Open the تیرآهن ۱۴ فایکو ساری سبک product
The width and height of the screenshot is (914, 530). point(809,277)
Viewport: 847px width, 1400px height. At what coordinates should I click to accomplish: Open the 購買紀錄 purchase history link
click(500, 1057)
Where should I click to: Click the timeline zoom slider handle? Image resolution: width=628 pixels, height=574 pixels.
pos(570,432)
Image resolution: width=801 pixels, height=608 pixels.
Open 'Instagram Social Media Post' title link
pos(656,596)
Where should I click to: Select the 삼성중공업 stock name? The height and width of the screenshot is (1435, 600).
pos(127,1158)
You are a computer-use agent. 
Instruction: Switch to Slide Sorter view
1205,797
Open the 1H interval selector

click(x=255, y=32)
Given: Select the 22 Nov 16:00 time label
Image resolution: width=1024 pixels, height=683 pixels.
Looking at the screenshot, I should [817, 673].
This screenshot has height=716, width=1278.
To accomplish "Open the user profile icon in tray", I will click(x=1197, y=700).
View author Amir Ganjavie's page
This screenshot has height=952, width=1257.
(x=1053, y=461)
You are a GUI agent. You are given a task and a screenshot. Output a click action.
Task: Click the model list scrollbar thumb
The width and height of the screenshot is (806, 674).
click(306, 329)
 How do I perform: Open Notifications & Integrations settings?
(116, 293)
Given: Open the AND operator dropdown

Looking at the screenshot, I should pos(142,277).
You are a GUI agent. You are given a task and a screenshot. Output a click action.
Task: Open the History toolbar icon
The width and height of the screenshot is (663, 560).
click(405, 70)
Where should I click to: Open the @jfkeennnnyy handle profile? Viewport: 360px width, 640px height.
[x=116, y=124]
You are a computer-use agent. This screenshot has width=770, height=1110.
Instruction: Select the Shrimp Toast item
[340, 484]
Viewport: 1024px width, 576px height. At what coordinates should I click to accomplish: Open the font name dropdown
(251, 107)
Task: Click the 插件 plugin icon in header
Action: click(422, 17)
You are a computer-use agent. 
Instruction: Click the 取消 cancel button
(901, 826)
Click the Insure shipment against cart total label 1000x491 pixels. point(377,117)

————

What to produce:
Retype only the lines above between the line with "Where should I click to: Select" and the line with "Given: Select the 22 Nov 16:00 time label", counting those two lines as well, and keep every character as it is.

Result of the exercise:
Where should I click to: Select the 삼성중공업 stock name? The height and width of the screenshot is (1435, 600).
pos(127,1158)
You are a computer-use agent. 
Instruction: Switch to Slide Sorter view
1205,797
Open the 1H interval selector

click(x=255, y=32)
Given: Select the 22 Nov 16:00 time label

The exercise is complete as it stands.